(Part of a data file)
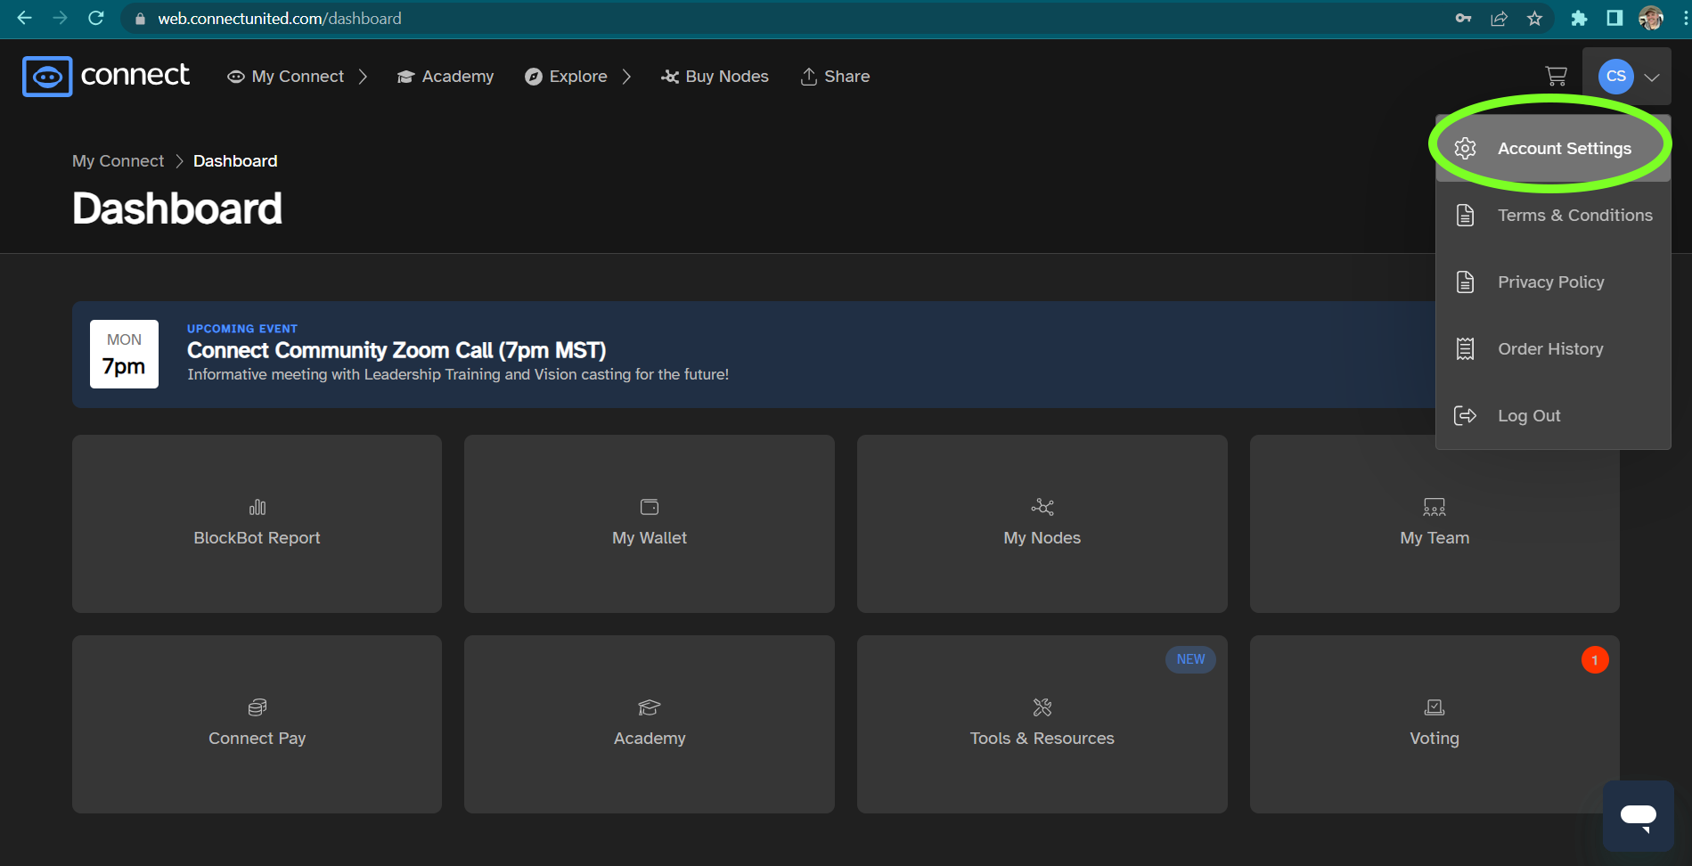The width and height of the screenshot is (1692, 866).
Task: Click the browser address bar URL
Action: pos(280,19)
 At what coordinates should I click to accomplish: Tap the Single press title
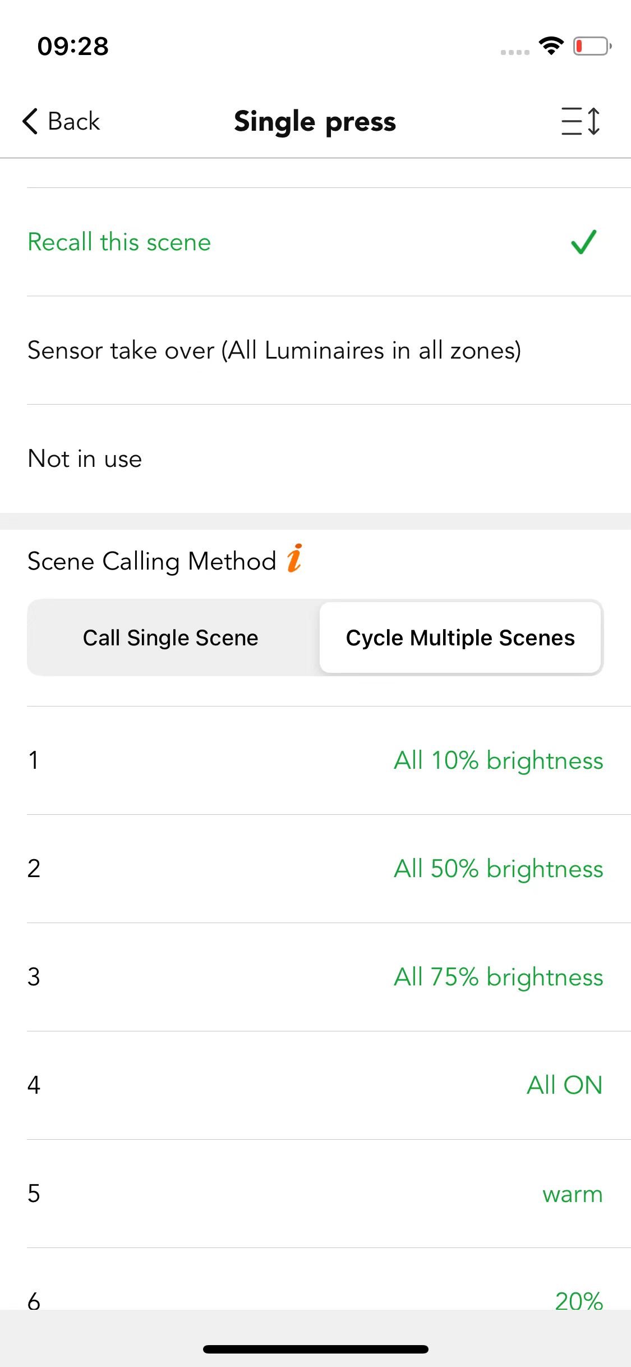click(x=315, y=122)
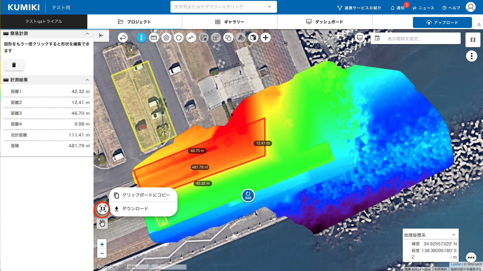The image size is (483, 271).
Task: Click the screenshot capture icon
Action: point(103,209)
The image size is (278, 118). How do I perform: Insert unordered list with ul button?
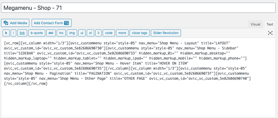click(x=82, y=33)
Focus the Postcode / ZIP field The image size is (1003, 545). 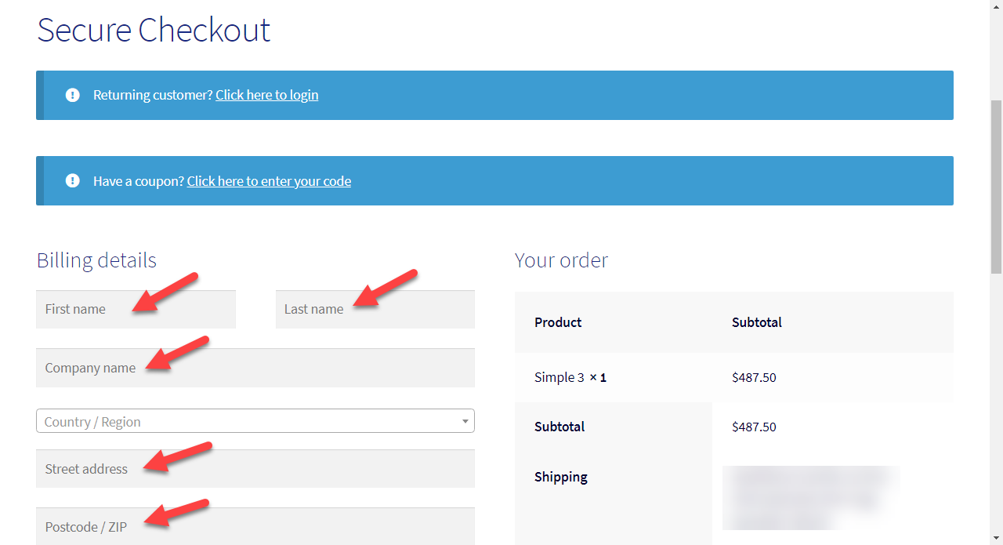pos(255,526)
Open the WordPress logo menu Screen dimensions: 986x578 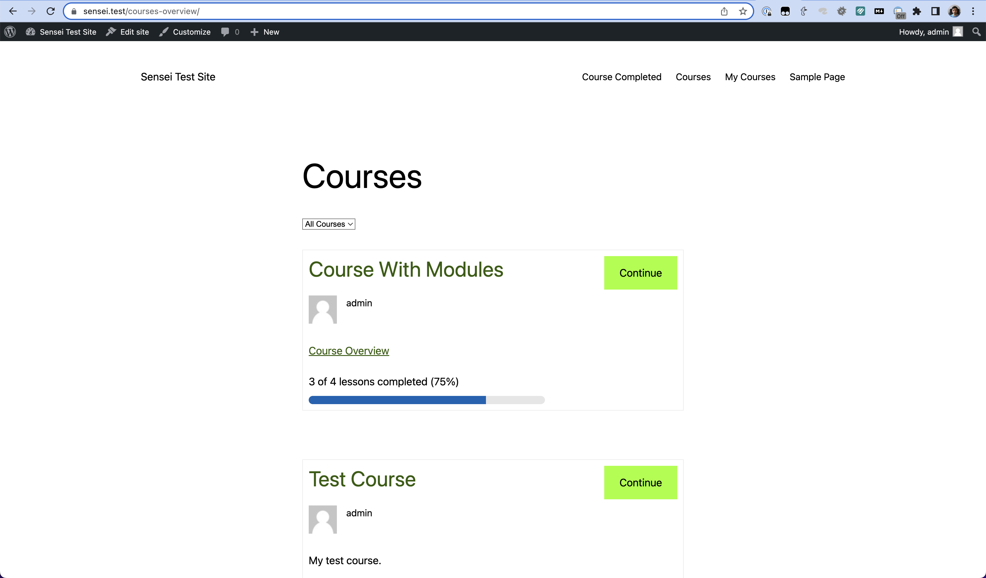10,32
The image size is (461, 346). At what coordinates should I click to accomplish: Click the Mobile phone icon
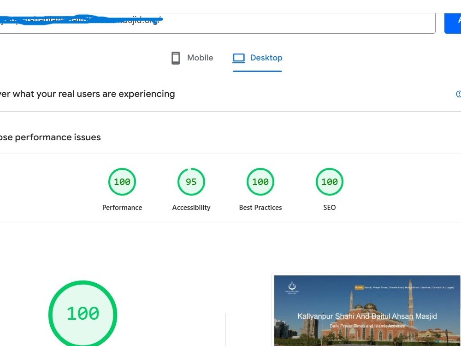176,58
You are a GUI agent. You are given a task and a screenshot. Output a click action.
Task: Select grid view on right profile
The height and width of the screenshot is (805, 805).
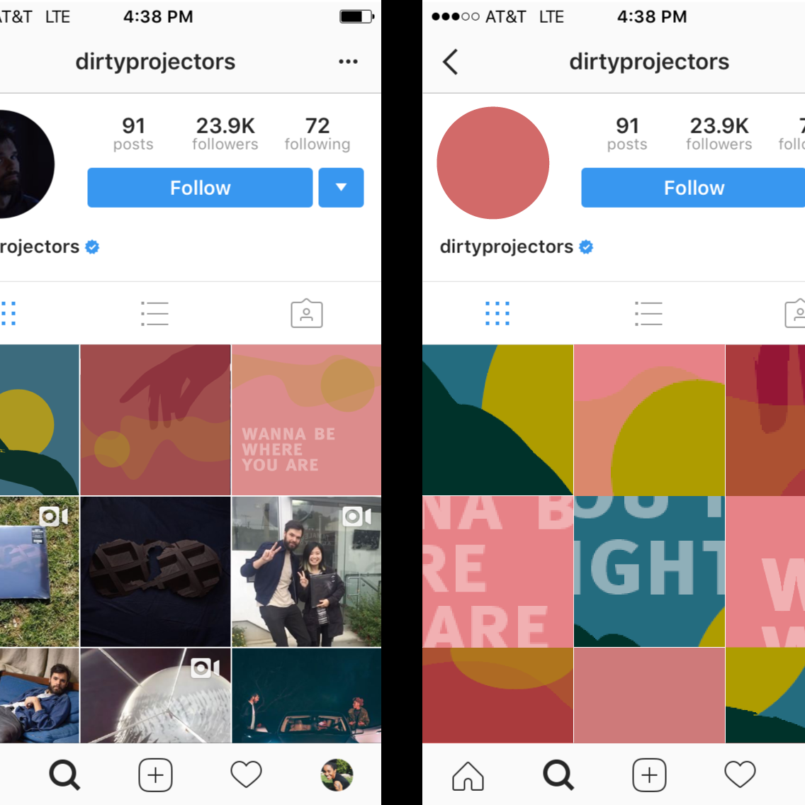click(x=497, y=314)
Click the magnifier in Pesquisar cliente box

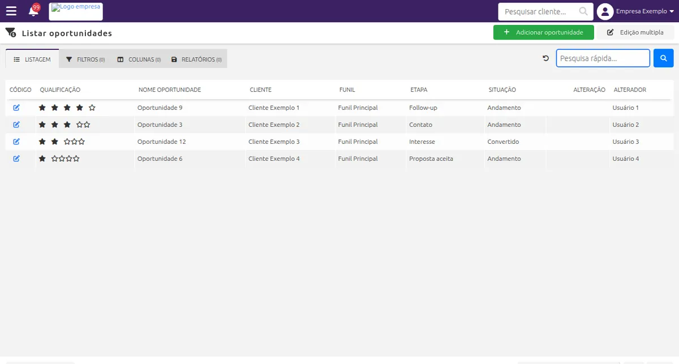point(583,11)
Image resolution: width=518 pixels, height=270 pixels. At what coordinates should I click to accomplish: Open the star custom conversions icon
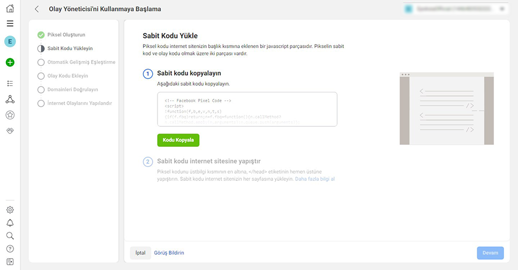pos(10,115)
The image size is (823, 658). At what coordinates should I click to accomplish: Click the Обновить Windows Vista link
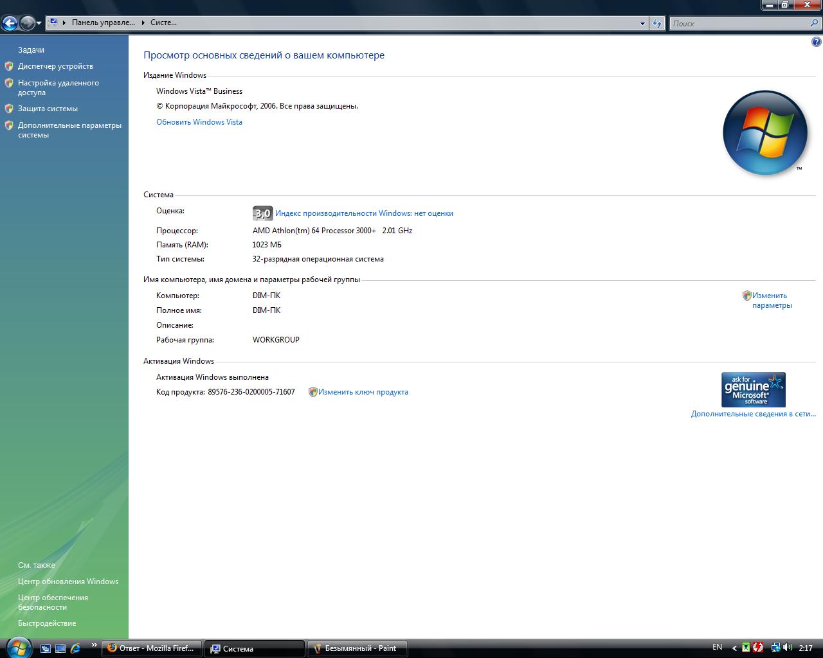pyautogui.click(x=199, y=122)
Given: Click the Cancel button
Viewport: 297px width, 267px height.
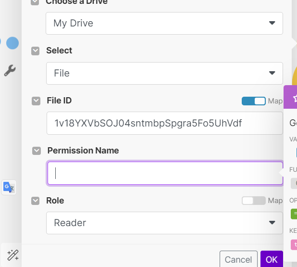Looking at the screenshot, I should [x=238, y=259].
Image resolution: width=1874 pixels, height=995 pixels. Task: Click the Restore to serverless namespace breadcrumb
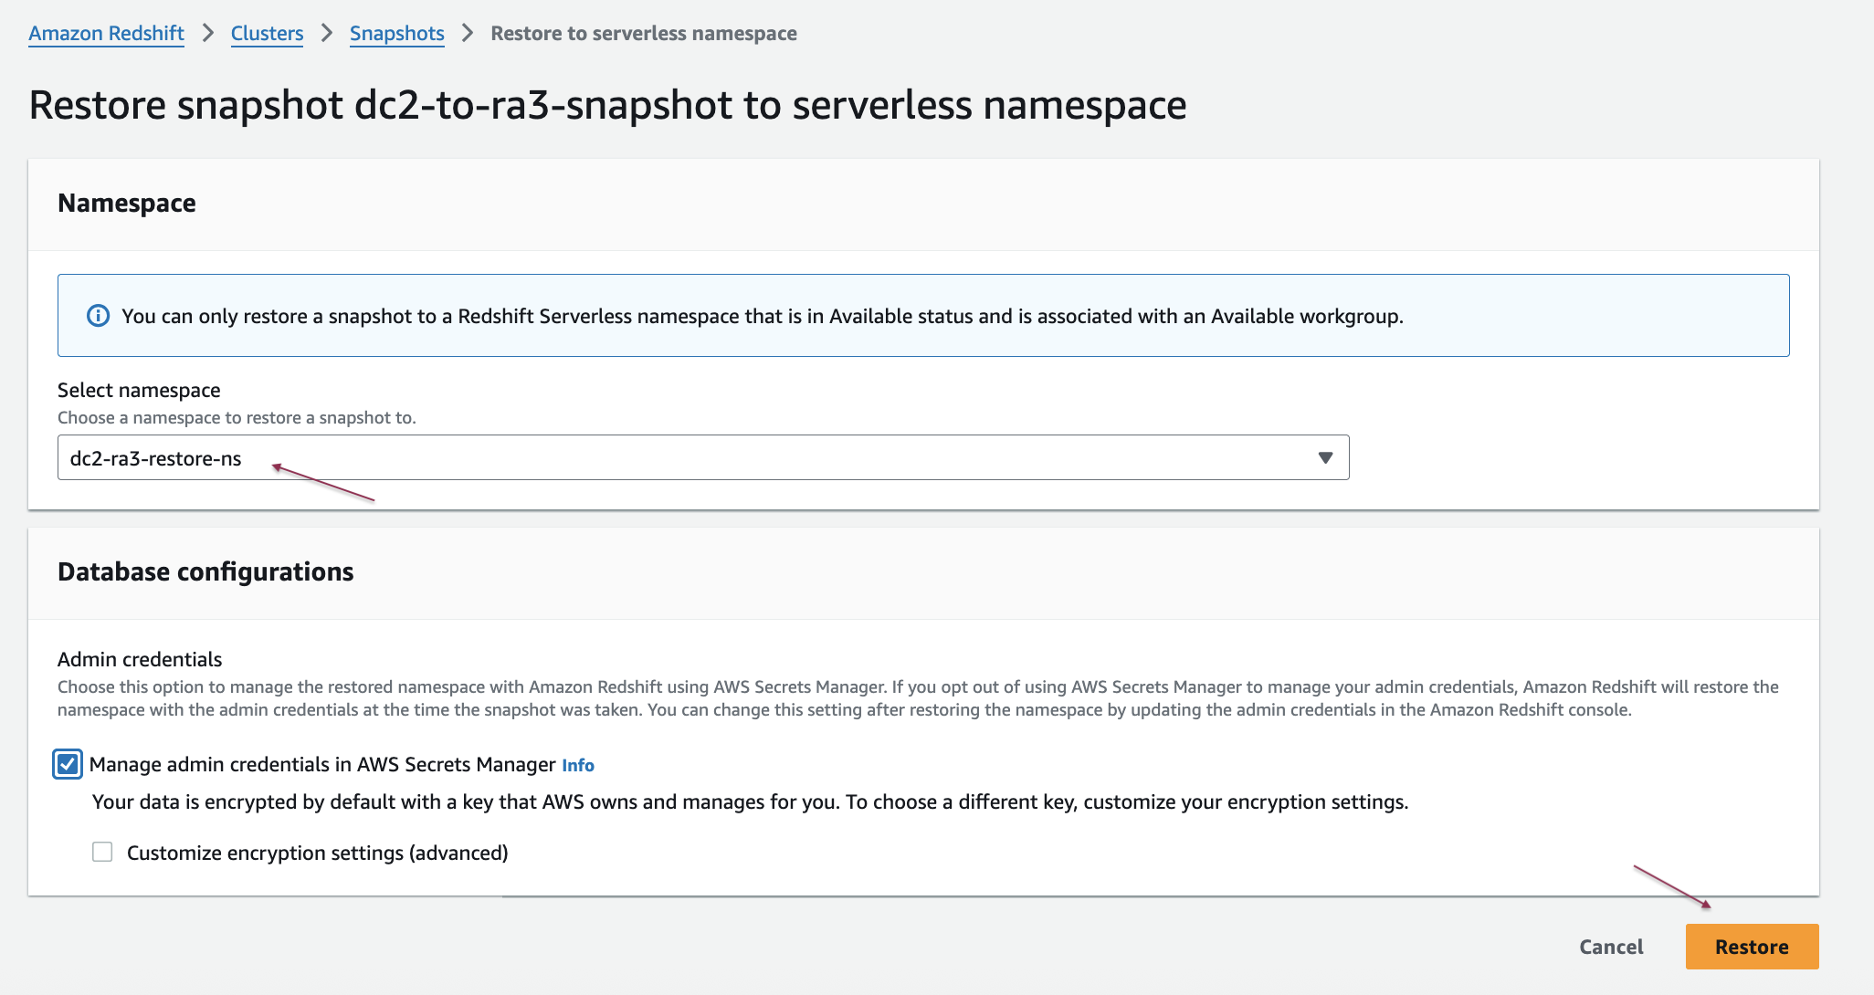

• STATED EXERCISE
Render the entries from the line containing "The image size is (823, 658)." through the end of the entries as a Markdown table with columns No. and Line, numbering each nonblank line in order. Leave the pictures out.

• SOLUTION TO THIS EXERCISE
| No. | Line |
|---|---|
| 1 | The image size is (823, 658). At what coordinates should I click to accomplish: Click the Обновить Windows Vista link |
| 2 | pyautogui.click(x=199, y=122) |
| 3 | Given: Click the Cancel button |
| 4 | Viewport: 297px width, 267px height. |
| 5 | Looking at the screenshot, I should [x=238, y=259]. |
| 6 | Image resolution: width=1874 pixels, height=995 pixels. Task: Click the Restore to serverless namespace breadcrumb |